StoryCorps.me streamlines the process of gathering and recording interviews, with local libraries as a primary vector. In Swarthmore, librarian Lucy Saxon is well positioned to oversee the project. Since taking an oral history class during her Masters of Library Science program, she has been interested in gathering stories.
“Oral history is very important to the future and function of public libraries. It’s a positive way to gather knowledge and to share wisdom and experiences for posterity, as well as the present. StoryCorps reminds us of what makes our life rich and our stories worth telling.”
The process is easy, and recording can be done anywhere, simply by using a free smartphone or tablet app. The library has a tablet for public use, and Lucy can come to a recording location you choose. She can provide interview advice and a starter set of questions.

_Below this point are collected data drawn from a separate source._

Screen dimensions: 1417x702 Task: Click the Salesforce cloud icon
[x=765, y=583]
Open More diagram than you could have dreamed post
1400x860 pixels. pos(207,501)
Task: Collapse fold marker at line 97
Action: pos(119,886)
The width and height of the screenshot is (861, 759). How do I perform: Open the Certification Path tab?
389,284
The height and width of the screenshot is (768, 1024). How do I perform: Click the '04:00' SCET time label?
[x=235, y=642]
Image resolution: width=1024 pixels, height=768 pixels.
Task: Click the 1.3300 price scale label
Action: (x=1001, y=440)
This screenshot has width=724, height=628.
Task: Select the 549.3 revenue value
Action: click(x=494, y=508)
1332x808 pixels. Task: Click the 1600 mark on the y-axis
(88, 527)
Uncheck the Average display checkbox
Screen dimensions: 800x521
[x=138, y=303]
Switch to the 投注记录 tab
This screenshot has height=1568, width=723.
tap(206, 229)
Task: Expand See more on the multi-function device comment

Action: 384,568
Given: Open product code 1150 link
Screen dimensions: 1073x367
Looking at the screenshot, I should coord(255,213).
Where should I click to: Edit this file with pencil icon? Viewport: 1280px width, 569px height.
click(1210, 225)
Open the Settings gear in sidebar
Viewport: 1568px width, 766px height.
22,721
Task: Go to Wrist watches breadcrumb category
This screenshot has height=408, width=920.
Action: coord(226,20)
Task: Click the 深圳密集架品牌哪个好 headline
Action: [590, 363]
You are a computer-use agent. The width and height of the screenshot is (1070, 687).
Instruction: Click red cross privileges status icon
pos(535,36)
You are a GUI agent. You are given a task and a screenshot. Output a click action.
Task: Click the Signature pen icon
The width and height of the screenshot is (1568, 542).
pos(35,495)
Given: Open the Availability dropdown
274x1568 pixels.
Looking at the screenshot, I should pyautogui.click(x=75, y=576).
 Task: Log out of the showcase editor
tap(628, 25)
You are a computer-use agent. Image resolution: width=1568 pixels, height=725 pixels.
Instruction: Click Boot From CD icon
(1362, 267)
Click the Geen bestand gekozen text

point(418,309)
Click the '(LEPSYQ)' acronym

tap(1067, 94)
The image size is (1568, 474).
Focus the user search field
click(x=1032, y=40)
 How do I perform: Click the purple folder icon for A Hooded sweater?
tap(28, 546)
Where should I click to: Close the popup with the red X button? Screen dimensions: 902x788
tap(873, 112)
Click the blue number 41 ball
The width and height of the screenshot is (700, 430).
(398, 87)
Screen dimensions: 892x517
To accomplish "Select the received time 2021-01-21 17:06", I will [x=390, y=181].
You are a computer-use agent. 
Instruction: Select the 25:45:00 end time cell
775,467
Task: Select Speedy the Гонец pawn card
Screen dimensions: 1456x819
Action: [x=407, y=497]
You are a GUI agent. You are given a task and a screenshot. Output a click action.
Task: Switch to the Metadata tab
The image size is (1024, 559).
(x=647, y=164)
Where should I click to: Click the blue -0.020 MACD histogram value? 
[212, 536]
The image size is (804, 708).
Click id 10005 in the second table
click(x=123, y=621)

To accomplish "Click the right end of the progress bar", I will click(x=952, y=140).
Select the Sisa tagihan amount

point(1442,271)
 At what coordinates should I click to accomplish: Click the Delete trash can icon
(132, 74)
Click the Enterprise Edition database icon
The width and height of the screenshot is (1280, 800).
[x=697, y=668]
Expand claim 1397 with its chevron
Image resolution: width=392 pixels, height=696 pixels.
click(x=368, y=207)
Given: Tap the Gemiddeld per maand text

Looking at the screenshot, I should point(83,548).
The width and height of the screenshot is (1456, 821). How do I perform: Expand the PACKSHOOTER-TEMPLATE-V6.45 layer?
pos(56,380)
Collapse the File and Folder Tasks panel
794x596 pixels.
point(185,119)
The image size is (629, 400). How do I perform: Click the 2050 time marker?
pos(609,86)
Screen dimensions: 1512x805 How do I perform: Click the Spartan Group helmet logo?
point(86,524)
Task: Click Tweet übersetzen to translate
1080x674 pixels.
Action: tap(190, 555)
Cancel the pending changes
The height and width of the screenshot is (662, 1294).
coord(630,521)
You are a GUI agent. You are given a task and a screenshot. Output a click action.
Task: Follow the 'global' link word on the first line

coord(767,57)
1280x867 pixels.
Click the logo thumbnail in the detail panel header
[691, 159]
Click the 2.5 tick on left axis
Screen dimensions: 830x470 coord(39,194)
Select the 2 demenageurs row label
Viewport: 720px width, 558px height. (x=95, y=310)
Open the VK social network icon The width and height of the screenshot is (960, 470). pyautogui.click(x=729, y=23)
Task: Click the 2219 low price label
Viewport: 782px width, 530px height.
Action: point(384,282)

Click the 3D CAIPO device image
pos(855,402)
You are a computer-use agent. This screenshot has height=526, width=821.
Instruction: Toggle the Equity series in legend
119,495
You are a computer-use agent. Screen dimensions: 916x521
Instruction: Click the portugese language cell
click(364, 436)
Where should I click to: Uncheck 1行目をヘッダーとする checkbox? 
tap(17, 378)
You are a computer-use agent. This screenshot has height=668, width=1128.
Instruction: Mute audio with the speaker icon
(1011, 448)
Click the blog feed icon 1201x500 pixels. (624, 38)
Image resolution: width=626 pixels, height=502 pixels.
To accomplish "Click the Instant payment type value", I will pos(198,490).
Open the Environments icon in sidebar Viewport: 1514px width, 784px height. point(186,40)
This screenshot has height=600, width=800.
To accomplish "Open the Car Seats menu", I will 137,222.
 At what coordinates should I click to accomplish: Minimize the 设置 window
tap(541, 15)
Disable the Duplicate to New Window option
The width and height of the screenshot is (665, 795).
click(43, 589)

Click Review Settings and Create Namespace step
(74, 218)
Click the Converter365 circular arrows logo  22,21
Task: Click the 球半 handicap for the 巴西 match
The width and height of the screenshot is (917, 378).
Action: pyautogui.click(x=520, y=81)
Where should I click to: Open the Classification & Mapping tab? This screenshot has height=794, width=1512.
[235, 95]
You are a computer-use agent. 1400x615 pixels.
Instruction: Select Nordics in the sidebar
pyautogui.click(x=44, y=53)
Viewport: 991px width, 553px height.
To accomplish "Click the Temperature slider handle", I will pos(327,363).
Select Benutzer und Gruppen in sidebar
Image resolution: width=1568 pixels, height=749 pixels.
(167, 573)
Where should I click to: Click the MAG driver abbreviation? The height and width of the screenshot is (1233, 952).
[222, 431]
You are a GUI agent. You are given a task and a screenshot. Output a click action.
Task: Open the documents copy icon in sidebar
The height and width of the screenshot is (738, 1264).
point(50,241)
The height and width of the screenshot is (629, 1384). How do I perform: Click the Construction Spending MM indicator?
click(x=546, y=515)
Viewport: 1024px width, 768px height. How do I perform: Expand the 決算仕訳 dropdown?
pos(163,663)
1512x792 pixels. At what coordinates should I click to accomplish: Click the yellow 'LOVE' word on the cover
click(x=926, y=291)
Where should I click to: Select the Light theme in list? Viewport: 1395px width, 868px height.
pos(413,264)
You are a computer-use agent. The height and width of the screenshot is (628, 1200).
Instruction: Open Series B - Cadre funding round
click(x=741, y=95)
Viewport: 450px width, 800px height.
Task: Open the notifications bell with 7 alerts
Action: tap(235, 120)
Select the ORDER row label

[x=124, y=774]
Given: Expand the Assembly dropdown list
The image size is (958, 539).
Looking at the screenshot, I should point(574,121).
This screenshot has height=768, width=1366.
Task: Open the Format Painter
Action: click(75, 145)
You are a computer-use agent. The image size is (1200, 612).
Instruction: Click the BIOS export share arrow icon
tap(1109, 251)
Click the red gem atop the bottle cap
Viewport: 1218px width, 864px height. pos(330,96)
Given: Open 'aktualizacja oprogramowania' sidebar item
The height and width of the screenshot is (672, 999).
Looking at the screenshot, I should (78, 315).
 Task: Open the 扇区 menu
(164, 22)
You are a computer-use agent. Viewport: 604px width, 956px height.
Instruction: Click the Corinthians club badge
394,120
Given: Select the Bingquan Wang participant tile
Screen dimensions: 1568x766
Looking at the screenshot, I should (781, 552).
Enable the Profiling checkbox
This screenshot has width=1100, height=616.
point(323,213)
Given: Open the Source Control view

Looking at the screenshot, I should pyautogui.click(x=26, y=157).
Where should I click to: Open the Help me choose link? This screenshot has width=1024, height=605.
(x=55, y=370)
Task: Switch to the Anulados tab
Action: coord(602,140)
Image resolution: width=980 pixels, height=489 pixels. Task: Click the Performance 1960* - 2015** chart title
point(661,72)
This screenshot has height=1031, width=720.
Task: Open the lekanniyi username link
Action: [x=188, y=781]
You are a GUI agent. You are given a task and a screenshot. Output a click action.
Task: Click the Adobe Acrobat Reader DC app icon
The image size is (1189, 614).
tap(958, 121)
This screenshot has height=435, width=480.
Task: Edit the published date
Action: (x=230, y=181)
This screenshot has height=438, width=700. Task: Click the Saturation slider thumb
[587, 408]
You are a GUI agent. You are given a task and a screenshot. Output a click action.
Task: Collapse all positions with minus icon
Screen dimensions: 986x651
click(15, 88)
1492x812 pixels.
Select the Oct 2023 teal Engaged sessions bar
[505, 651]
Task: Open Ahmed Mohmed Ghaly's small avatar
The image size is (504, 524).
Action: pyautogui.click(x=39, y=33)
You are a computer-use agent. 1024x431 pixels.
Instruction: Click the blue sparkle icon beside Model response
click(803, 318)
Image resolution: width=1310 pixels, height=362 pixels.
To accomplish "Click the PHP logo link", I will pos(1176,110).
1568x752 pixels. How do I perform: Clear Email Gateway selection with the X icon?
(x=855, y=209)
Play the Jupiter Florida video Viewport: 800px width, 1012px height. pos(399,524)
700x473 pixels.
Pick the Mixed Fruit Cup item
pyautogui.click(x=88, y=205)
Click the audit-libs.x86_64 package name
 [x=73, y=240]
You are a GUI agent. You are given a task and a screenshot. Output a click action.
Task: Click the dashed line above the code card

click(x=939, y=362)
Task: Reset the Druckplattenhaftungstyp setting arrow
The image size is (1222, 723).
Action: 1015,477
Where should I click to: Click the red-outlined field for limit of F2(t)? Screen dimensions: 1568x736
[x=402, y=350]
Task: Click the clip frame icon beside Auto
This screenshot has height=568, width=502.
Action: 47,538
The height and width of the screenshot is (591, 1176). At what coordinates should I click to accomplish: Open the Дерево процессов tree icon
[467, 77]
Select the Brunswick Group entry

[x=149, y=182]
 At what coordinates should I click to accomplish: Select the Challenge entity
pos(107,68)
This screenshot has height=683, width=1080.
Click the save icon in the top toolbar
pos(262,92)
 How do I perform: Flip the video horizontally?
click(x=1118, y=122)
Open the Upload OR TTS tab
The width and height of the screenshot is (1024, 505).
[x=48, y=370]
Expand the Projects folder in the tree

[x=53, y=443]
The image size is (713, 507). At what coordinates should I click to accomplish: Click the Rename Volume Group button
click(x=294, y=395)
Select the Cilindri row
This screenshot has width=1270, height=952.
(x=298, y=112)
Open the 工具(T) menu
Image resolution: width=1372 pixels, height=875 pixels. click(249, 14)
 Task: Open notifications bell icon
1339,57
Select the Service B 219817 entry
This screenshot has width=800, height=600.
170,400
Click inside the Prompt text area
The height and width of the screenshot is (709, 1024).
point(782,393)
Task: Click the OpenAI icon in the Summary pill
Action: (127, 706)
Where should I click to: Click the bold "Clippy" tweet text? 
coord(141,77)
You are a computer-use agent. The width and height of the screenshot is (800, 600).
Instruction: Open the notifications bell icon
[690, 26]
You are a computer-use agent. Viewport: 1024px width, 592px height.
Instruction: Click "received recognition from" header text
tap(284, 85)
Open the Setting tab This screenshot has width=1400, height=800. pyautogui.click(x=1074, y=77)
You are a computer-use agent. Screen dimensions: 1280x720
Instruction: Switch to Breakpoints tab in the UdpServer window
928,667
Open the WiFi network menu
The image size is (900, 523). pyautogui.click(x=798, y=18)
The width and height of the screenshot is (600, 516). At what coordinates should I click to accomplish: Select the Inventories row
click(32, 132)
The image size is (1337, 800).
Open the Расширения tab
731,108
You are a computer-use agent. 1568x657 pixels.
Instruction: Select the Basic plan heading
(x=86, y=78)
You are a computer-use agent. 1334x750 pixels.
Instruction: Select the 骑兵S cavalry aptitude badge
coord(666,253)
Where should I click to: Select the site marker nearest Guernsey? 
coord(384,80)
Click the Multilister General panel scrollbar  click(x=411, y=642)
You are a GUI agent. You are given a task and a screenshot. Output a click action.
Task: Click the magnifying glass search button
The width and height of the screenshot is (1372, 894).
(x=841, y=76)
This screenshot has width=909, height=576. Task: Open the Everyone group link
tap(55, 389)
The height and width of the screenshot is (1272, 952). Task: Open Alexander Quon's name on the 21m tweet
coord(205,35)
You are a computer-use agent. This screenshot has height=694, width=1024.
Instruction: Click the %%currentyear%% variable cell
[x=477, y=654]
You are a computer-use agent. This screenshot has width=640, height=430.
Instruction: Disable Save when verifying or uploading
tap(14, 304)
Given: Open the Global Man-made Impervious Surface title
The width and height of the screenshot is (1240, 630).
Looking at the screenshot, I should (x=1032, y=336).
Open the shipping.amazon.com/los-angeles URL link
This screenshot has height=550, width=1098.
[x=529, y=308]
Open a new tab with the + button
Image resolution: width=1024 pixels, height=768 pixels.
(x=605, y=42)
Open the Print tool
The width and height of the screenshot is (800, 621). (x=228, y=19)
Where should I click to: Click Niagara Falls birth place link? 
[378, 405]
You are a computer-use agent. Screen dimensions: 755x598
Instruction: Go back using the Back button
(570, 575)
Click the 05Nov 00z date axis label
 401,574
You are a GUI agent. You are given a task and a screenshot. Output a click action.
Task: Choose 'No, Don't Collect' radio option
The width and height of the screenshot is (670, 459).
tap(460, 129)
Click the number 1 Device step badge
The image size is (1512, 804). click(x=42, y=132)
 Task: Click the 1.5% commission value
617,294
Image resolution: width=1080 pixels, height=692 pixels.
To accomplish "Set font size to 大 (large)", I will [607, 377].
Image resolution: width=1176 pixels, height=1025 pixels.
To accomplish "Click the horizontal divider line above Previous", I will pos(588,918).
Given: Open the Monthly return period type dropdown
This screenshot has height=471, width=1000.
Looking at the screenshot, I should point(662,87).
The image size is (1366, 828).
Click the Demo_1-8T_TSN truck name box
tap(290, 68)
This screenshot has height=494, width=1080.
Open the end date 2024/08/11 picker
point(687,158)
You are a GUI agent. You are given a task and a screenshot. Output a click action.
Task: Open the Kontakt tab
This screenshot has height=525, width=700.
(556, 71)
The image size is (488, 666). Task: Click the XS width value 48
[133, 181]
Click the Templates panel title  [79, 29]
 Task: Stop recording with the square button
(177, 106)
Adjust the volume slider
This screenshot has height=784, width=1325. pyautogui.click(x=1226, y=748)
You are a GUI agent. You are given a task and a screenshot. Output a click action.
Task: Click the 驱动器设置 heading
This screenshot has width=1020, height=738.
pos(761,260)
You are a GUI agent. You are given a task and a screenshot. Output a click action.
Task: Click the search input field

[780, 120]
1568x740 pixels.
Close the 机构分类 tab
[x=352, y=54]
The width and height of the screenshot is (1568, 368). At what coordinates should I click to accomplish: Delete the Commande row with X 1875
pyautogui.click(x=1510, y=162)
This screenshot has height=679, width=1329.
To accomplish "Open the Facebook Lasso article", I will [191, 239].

Several interviews in the series so far are posted at the “Online Resources” tab of the SPL website at swarthmorepubliclibrary.org.
The first interviews were with Charlie Devaney, longtime owner of Swarthmore Hardware, and with historian Nancy Webster, who in a two part interview, recalled Swarthmore of long ago and her involvement in Quaker civil rights activities.
“I am fortunate to have friendly relationships with many Swarthmoreans, born out of my childhood here,” Saxon says. She is encouraging acquaintances to take part in StoryCorps interview sessions, and while she has been the interviewer thus far, she says, “I would love to have mutual storytelling involving pairs or groups.”
Think about it: no one has the unique combination of knowledge, personality and experience that you do. Even if you don’t think of yourself as a storyteller, there is probably something that only you can share with listeners, now and in the future. StoryCorps at Swarthmore Public Library may be the perfect way to pass your story on.